Well, I finished my call and returned to my chair -- there was a bird perched on my basket of food. It flew away with one of my fries. Now, there were people sitting in lounge chairs fairly close to mine -- one appeared to be asleep, but one guy was just hanging out, watching the bird eat my food. He actually started laughing when he saw me wave my hands at the bird. I'm sorry, but that's just not nice.
Shouldn't you shoo birds away if you see them going after someone else's unattended food?
A: I understand why you're mad -- birds are such a pain when you're trying to dine outside. Wouldn't it be nice if poolside bars like this served food under those little mesh-screen covers you use at picnics to keep flies away?
But I digress. I don't think it was anyone else's responsibility to shoo the birds away. It's just one of the risks when dining outside. If it had started raining, you wouldn't have expected a stranger to grab your food and move it under an umbrella, right? But it was rude of him to laugh at your predicament. That's not nice at all.
Q: What's the etiquette for using an outdoor barbecue grill at a motel?
A: Usually, grills are first come, first served, so if it's obvious the grill is in use every evening, you'll want to get there early. The last thing you want is to drive up from the grocery store on a 90-degree day with bags of hot dogs and hamburgers and find that you're not going to get to cook them for three hours. In fact, I'd make sure you have somewhere to put your stuff -- a room with a fridge or at least a cooler -- just in case you have to wait around.

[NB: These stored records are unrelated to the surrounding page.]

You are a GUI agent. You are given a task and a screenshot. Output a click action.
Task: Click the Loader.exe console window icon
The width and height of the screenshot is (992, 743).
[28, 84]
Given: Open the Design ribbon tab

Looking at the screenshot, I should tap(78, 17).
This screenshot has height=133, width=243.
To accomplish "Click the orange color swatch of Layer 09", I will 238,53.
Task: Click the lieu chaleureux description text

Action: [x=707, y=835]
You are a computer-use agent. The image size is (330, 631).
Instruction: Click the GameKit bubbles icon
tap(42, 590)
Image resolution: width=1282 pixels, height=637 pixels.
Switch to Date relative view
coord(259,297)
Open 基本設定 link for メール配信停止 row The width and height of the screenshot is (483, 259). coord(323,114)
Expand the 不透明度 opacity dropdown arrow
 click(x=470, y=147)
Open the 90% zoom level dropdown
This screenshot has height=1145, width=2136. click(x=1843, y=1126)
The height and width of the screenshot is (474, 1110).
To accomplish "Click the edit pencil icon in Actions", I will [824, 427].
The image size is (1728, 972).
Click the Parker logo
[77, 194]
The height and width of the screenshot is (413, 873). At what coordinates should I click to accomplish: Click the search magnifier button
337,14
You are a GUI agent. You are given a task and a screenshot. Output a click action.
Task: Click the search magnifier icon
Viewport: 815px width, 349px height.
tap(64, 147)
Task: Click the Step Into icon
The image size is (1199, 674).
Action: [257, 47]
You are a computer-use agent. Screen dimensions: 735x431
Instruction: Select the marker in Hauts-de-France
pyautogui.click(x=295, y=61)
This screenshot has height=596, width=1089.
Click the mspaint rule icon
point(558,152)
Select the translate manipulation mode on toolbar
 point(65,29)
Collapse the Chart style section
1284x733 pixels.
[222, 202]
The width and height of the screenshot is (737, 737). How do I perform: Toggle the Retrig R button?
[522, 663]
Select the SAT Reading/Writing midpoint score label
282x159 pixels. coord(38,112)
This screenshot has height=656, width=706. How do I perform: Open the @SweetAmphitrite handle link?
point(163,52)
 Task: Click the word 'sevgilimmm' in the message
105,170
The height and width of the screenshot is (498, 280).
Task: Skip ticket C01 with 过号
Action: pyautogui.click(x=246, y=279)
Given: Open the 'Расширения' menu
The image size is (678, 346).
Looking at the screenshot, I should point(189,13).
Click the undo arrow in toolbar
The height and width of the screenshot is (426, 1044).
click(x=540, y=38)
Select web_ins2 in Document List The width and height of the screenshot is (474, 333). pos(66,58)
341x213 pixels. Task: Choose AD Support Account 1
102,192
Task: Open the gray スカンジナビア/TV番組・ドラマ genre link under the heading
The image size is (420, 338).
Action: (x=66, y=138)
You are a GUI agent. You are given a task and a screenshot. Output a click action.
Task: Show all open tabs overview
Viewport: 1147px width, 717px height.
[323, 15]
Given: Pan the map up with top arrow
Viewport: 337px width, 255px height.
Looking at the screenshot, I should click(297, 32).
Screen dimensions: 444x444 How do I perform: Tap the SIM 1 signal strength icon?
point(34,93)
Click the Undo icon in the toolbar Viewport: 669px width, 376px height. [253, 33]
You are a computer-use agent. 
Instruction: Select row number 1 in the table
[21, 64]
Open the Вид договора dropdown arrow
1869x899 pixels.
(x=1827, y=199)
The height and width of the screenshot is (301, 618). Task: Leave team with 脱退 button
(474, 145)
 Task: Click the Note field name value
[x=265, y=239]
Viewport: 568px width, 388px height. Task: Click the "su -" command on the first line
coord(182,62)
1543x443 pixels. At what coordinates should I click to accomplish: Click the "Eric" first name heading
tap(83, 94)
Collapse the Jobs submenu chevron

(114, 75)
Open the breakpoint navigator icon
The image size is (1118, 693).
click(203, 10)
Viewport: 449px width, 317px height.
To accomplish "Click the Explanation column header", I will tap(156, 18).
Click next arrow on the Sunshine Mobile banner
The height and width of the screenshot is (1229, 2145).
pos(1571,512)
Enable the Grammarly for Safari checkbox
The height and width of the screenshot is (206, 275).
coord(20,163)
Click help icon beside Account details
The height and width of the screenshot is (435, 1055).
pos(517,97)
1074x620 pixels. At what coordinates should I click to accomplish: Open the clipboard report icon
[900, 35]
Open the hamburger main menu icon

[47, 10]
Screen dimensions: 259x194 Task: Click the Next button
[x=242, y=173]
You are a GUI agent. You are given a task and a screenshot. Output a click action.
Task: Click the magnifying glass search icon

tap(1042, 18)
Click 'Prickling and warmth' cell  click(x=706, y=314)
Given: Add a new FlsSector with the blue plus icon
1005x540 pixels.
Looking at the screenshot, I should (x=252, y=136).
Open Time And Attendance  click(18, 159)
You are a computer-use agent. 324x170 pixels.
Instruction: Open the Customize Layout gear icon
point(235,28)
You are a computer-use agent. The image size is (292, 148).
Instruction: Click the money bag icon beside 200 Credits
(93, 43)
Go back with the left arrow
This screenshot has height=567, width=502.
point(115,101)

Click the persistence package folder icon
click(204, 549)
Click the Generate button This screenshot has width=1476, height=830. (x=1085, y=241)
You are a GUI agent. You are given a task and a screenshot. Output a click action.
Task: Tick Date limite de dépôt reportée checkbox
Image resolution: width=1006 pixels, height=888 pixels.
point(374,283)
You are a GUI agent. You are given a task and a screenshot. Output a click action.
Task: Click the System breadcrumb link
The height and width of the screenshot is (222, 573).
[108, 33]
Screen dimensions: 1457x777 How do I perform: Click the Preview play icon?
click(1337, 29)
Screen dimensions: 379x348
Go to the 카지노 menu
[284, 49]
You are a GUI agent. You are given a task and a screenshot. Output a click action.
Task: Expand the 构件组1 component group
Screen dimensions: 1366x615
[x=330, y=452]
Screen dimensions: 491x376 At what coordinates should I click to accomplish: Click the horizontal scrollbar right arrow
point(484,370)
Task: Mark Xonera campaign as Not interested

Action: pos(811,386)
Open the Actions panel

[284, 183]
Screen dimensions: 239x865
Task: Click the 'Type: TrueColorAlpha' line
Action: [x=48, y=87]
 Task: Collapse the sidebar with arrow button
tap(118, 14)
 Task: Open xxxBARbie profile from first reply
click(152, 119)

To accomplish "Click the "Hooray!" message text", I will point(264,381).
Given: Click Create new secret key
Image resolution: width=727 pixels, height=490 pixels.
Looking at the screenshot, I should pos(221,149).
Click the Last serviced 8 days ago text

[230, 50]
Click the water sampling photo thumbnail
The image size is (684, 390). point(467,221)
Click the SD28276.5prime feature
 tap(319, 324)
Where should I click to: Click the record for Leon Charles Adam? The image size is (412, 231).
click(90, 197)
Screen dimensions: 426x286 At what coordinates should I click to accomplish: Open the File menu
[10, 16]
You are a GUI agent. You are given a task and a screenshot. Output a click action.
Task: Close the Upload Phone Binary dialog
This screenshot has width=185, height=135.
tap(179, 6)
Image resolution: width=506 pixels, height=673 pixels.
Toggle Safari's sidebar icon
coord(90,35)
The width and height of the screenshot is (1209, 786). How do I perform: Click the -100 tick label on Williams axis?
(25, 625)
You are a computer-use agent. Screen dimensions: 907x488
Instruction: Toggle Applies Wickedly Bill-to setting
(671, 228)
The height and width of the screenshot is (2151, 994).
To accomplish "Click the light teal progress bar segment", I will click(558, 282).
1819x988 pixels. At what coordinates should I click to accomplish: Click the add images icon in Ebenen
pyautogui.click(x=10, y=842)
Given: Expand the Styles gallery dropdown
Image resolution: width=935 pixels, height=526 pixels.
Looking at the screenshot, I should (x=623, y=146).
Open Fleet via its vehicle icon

You also need to be nice about letting others cut in. If a family wants to fix a couple of hot dogs for their kids, you should offer them a corner of the grill rather than making them wait till your elaborate barbecue is over. And make sure you leave everything neat and clean. Bring a wire brush or, at the very least, some heavy-duty aluminum foil to clean any charred stuff off the grill, and always throw away trash properly.
Q: Can you give me some etiquette tips for a destination wedding? My fiance and I live in California. My family is in Baltimore, his is in Texas, and our friends are scattered around the globe. Since most guests will have to travel no matter where we have the wedding, we're thinking of getting married at a fabulous resort somewhere in the Caribbean. But neither of us has been to a destination wedding before, so we're not sure of the etiquette.
A: You didn't say when you're planning on getting married, but my No. 1 piece of advice for couples planning a destination wedding is to give guests as much notice as possible. Some couples send out save-the-date cards a full year in advance. After all, people have to book flights and hotels, make sure they can take time off from work, etc.
It's also important to think about your guests when you're choosing a resort. Do any of your friends or family members have mobility issues? Then you'll want to make sure you pick someplace accessible. And it's thoughtful to have a few lodging options at your destination so guests can find a place that suits their budget. By all means, have your wedding at a fabulous, luxurious resort. But make sure there's a cheap bed-and-breakfast or two in town or a basic motel nearby.
Finally, remember not to get too upset if people don't come. Not everyone you invite will have the time or money to attend, even if they'd like to, and it would be bad manners indeed to give anyone a guilt trip about it.